Fundamentaldaten & Handelsströme
- EU-Bilanz: Höhere EU-Erzeugung 2025/26 und etwas stärkere Futternachfrage belassen den Block in einer komfortablen exportfähigen Position, mit prognostizierten Ausfuhren von über 7 Mio. t und einem moderaten Lageraufbau.
- Ukrainische Exporte: Vor den jüngsten Angriffen war Gerste aus dem Schwarzen Meer preislich wettbewerbsfähig; Hafenturbulenzen begrenzen nun die Realisierung stärker als die theoretische Verfügbarkeit und weiten den Abstand zu deutschen Ab-Hof-Werten aus.
- Konkurrenz in Futterrationen: Gerste ist in Norddeutschland weiterhin wettbewerbsfähig gegenüber EU-Futterweizen und Mais, was die Einsatzraten in Mischfutter unterstützt und die lokale Nachfrage untermauert.
Kurzfristiger Ausblick & Handelsstrategien
- Deutsche Erzeuger: Bei Ab-Hof-Notierungen in Drentwede nahe 214 EUR/t und einem leicht aufwärtsgerichteten Trend sollte auf weiteren Anstieg um 3–5 EUR/t der Verkauf eines zusätzlichen Anteils der Ernte 2026 erwogen werden, während ein Restvolumen offen bleibt, falls sich das Risiko im Schwarzen Meer verschärft.
- Futterkäufer in Deutschland: Eine kurzfristige Absicherung auf dem aktuellen Niveau erscheint angesichts des Aufschlags gegenüber der Ukraine, aber anhaltender Logistikrisiken sinnvoll; bei Rücksetzern, insbesondere bei besserem Wetter und vorübergehend zunehmendem Erntedruck, sollte die Deckung bis in den frühen Herbst ausgedehnt werden.
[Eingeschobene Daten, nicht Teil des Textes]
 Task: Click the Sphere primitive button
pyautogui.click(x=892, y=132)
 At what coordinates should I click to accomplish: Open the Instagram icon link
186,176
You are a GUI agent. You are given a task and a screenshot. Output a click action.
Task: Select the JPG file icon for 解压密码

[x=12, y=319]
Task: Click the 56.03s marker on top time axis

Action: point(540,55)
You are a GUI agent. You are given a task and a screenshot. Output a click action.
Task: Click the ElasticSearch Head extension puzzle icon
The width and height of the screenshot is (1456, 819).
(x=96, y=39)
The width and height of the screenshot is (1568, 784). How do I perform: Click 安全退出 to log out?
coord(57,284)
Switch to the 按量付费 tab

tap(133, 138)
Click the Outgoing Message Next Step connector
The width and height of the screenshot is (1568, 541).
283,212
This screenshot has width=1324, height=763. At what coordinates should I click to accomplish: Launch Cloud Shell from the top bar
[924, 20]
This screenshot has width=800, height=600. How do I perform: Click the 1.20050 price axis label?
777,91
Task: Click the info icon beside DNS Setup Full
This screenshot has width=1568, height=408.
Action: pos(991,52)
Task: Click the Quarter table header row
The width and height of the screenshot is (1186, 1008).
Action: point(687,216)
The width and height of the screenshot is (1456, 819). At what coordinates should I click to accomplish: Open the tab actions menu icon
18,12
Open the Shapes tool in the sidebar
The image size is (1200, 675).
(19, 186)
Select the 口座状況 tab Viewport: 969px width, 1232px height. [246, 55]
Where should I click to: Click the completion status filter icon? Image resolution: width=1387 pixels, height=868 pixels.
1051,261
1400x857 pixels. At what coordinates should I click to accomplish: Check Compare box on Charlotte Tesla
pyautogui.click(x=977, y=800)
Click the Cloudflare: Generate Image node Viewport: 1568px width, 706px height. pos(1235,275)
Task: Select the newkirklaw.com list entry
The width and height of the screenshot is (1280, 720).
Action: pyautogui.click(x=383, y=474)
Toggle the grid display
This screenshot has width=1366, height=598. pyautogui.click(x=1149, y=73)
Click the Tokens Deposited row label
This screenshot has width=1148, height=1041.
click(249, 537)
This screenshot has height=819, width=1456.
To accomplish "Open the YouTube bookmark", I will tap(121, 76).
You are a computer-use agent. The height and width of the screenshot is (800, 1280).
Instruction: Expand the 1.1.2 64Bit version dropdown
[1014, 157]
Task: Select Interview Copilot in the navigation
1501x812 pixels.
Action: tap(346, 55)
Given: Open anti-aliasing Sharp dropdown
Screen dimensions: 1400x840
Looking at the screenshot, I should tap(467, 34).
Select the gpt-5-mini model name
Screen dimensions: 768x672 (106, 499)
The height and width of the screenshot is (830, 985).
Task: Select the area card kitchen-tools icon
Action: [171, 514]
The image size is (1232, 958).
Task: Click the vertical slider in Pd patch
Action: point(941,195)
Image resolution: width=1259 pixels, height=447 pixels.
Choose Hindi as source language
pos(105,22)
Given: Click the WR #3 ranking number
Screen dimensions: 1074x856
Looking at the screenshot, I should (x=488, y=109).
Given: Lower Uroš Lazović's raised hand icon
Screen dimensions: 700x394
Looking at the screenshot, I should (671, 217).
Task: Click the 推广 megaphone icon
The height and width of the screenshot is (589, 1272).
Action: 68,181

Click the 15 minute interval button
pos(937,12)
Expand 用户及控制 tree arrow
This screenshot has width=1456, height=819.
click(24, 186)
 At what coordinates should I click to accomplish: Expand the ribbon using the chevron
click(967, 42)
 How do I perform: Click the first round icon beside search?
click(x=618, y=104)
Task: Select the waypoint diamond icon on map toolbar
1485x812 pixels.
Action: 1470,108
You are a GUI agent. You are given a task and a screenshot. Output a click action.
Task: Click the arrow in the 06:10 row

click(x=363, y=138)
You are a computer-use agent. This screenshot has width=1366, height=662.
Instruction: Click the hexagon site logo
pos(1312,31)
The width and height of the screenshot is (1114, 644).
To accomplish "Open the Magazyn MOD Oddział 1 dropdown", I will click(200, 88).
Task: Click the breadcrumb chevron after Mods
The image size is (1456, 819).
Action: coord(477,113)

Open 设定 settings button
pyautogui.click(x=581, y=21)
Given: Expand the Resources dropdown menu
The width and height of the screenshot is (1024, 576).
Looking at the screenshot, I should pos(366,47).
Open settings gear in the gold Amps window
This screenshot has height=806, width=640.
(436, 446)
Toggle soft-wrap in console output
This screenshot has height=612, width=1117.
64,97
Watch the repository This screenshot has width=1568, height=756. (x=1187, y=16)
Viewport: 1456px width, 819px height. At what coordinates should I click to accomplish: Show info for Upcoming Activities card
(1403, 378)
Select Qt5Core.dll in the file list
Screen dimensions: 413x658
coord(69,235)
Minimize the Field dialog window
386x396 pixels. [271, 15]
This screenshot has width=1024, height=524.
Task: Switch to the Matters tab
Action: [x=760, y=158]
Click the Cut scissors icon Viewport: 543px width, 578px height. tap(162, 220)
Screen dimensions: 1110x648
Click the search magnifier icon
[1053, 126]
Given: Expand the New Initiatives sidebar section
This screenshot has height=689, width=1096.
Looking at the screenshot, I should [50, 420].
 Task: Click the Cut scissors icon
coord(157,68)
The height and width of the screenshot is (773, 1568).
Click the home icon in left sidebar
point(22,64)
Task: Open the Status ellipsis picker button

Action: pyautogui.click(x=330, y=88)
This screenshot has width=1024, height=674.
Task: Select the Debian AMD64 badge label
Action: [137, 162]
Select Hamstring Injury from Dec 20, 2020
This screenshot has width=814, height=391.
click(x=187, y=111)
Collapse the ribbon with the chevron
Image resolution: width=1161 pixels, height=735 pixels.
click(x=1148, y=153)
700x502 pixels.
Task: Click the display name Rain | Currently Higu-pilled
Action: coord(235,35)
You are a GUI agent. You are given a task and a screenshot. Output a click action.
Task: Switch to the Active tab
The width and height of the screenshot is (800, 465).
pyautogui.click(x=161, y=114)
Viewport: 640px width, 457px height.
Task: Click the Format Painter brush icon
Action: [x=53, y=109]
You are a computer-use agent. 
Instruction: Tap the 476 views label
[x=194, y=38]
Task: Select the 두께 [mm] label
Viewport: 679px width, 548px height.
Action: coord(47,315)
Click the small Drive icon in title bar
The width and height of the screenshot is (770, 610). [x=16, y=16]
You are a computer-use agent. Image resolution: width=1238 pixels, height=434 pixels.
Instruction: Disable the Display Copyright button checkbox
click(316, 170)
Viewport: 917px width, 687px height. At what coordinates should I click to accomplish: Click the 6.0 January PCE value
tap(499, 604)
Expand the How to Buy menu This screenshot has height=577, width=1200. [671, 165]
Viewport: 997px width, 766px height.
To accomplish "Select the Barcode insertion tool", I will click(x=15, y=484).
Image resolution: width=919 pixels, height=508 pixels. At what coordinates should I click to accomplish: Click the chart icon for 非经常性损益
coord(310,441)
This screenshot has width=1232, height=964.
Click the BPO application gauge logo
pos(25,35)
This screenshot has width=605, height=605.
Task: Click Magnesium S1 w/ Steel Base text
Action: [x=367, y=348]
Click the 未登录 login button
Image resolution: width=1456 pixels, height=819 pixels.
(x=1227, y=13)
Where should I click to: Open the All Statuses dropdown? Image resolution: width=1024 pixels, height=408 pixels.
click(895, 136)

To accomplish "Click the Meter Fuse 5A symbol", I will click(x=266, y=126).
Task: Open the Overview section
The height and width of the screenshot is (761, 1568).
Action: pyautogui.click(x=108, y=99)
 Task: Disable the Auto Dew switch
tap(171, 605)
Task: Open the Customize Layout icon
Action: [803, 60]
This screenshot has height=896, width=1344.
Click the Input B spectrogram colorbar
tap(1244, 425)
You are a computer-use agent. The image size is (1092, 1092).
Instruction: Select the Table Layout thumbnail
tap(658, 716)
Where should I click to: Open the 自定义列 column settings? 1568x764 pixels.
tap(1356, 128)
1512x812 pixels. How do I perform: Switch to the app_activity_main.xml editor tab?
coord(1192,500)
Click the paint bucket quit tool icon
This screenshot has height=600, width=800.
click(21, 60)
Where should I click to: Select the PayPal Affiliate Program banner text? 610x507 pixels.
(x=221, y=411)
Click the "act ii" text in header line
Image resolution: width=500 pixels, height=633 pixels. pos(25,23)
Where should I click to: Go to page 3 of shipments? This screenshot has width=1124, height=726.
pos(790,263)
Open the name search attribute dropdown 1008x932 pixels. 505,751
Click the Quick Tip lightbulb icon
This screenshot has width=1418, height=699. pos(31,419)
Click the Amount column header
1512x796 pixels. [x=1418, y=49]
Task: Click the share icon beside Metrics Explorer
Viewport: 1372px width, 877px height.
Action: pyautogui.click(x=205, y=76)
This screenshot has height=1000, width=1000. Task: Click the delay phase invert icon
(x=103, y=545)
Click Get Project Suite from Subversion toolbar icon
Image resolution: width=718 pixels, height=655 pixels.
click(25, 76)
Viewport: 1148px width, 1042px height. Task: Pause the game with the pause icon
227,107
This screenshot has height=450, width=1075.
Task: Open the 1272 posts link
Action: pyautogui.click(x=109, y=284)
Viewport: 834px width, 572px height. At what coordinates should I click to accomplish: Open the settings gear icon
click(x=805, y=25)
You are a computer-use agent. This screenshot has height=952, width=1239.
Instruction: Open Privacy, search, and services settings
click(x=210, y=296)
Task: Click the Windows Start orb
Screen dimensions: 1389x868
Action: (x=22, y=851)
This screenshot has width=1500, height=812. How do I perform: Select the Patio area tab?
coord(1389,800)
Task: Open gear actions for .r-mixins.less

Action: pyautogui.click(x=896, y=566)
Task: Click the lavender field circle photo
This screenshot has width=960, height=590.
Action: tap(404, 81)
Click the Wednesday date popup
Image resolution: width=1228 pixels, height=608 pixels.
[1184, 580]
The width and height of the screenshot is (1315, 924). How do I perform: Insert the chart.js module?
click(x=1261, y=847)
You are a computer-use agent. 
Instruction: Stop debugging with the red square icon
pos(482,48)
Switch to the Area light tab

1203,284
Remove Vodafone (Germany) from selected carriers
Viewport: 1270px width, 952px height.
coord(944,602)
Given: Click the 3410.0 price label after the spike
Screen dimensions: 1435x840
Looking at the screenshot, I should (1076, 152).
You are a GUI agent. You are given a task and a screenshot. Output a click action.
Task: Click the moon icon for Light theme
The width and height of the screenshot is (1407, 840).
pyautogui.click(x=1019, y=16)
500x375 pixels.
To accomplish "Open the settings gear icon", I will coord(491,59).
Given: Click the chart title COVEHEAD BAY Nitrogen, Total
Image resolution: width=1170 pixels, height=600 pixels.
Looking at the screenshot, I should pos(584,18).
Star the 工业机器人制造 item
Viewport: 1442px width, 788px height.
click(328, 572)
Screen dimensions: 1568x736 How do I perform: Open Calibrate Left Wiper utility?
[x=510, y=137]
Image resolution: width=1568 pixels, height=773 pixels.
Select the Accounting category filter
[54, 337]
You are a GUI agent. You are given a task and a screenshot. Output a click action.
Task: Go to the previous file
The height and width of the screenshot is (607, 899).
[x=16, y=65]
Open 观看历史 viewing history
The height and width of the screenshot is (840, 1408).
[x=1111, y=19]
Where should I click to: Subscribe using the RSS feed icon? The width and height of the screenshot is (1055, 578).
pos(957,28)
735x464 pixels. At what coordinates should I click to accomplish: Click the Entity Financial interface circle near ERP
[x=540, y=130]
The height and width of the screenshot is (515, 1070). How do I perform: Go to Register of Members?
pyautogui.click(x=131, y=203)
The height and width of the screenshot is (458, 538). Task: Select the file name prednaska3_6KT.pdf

- Importeure in EU & MENA: Ukrainische FOB-/Odessa-Angebote genau beobachten; die aktuellen Abschläge sind attraktiv, aber Ausführungs- und Transportrisiken bleiben erhöht, was für eine diversifizierte Herkunftsstrategie spricht (Deutschland/Frankreich plus begrenzte Ukraine-Exponierung).
3-tägige Preisrichtung (1.–3. August, indikativ)
- Deutschland, Drentwede EXW Futtergerste: Leicht festerer Bias (+1–3 EUR/t), da der Erntedruck nachlässt und das Risiko im Schwarzen Meer anhält.
- Ukraine, Kyiv FCA Futtergerste: Weitgehend stabil (0 bis -2 EUR/t) bei schwacher Hafennachfrage, aber bereits niedrigen Erzeugerpreisen.
- Ukraine, Odessa CPT/FOB Gerste: Leicht abwärts oder unverändert (0 bis -3 EUR/t) bei logistischen Einschränkungen und vorsichtigem internationalen Kaufinteresse.